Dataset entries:
====

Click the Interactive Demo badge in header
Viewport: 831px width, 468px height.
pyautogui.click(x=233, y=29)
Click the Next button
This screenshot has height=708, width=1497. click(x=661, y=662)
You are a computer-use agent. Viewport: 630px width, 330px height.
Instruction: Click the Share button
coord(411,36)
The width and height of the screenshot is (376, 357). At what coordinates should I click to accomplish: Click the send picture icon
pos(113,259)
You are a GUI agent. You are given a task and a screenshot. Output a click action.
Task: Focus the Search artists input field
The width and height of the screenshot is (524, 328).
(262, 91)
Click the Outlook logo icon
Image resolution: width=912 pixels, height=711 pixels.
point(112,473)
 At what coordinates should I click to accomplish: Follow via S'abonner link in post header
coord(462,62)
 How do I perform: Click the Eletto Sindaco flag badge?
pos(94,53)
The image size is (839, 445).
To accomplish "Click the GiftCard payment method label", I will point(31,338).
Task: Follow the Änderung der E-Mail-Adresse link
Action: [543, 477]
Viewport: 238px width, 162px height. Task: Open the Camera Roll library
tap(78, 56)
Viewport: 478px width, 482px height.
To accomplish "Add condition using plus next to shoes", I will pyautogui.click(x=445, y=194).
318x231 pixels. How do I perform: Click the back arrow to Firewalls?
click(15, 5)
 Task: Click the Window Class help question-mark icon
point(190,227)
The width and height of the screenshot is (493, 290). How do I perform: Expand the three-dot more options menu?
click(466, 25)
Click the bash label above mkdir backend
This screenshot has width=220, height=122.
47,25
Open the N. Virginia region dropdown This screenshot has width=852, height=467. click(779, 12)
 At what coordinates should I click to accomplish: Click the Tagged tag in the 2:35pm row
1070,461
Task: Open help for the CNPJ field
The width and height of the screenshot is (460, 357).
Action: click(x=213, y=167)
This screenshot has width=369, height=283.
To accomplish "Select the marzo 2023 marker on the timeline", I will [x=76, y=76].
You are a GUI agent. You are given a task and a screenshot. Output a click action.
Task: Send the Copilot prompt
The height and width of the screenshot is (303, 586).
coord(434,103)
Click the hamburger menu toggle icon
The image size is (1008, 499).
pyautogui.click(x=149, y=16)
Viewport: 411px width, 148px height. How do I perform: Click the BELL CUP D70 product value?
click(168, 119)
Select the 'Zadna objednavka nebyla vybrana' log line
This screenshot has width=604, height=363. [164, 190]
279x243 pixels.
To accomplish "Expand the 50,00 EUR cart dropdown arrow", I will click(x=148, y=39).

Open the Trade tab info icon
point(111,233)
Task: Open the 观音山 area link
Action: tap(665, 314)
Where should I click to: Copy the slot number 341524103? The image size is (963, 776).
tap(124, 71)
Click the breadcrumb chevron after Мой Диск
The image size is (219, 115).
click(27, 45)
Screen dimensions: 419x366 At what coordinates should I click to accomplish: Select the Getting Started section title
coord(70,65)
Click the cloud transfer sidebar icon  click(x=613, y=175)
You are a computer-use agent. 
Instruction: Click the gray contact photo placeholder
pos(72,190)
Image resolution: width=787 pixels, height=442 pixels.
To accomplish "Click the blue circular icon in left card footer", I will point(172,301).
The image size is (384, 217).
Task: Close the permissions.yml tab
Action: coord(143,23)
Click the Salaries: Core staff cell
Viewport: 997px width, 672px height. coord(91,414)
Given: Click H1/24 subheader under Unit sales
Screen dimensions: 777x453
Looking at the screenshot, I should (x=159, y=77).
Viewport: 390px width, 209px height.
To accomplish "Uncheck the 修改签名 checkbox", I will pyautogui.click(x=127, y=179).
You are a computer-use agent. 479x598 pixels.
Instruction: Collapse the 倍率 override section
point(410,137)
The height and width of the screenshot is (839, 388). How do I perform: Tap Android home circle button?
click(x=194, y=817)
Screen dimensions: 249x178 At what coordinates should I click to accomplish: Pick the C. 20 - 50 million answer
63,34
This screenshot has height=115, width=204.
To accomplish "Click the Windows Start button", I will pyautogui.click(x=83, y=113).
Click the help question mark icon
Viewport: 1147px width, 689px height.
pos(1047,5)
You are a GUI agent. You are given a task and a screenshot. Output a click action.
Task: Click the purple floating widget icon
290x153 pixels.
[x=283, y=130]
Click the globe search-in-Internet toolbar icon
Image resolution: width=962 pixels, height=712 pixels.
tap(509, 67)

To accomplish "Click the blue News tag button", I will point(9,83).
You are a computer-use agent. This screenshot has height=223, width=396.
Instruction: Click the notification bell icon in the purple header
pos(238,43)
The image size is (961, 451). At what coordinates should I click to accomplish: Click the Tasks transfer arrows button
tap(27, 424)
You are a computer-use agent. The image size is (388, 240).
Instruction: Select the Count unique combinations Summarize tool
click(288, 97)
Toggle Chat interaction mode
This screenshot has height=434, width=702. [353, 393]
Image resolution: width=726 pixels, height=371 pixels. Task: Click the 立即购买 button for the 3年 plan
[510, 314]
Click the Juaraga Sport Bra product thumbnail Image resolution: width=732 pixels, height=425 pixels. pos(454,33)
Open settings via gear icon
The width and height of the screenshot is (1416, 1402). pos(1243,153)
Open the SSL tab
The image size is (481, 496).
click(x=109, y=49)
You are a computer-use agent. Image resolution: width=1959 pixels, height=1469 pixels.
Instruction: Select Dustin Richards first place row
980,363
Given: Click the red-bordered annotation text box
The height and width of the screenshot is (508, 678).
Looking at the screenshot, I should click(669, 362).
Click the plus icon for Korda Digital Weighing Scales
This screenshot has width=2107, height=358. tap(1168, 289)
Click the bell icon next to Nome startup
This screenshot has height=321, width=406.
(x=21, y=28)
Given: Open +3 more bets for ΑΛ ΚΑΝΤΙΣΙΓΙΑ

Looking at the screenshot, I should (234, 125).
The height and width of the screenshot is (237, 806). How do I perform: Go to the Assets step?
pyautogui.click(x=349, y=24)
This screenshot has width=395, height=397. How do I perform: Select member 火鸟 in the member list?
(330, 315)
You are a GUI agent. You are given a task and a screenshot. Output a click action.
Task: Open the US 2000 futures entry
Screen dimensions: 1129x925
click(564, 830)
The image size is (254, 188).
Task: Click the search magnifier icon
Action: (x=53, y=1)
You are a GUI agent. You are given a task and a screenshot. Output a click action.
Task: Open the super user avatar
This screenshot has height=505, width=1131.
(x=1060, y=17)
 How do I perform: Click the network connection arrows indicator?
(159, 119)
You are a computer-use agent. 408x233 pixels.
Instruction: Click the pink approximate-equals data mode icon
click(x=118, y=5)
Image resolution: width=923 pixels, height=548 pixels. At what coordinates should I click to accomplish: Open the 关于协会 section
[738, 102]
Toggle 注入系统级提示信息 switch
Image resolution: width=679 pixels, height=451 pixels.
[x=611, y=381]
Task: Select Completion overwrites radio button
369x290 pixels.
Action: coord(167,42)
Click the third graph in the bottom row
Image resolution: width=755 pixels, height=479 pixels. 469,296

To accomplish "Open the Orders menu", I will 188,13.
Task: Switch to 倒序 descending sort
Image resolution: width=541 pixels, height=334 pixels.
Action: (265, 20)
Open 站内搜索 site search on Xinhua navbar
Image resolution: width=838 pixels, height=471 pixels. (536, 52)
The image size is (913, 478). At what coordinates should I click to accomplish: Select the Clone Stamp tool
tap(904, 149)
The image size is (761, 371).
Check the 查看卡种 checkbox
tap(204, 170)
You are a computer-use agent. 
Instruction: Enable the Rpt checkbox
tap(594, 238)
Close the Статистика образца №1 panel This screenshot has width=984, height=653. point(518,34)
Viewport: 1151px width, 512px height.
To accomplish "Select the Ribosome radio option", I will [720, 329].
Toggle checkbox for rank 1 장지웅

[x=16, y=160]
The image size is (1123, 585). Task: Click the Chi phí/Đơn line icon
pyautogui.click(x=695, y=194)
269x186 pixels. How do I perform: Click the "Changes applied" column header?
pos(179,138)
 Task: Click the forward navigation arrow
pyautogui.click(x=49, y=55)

====

State the number of lines in the records that contain the string "field". Nothing else is needed.

### Answer box
2